We recently celebrated 25 years of the Linux project. KVM, or Kernel-based Virtual Machine, a part of the Linux kernel, celebrated its 10th anniversary in October. KVM was first announced on 19 October 2006 by its creator, Avi Kivity, in this post to the Linux kernel mailing list.
That first version of the KVM patch set had support for the VMX instructions found in Intel CPUs that were just being introduced around the time of the announcement. Support for AMD’s SVM instructions followed soon after. The KVM patch set was merged in the upstream kernel in December 2006, and was releasedas part of the 2.6.20 kernel in February 2007.

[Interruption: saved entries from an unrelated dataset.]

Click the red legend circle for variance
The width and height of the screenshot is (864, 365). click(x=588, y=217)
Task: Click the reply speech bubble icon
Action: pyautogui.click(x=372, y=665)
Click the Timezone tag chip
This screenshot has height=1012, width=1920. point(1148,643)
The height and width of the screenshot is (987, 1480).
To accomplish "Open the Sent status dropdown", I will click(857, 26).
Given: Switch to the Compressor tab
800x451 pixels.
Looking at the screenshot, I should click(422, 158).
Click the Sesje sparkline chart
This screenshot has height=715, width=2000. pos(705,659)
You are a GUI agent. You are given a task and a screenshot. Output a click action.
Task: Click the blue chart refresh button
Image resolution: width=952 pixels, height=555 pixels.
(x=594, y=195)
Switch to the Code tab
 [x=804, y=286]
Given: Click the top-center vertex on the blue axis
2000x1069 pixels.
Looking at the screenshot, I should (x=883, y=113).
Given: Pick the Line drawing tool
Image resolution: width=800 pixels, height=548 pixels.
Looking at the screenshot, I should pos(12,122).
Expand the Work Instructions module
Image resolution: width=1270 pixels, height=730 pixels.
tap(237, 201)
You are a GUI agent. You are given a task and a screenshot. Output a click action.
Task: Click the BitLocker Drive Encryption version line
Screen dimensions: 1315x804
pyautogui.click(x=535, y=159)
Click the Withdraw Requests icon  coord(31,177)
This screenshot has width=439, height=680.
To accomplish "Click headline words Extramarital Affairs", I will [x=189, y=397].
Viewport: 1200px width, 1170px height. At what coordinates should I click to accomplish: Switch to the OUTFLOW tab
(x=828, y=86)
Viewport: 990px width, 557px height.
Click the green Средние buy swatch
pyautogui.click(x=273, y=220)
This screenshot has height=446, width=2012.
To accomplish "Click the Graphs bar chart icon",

Running multiple guest operating systems on the x86 architecture was quite difficult without the new virtualization extensions: there are instructions that can only be executed from the highest privilege level, ring 0, and such access could not be given to each operating system without it also affecting the operation of the other OSes on the system. Additionally, some instructions do not cause a trap when executed at a lower privilege level — despite them requiring a higher privilege level to function correctly — so running a “hypervisor” that ran in ring 0, while running other OSes in lower-privileged rings was also not a solution.
The VMX and SVM instructions introduced a new ring, ring -1, to the x86 architecture. This is the privilege level where the virtual machine monitor (VMM), or the hypervisor, runs. This VMM arbitrates access to the hardware for the various operating systems so that they can continue running normally in the regular x86 environment.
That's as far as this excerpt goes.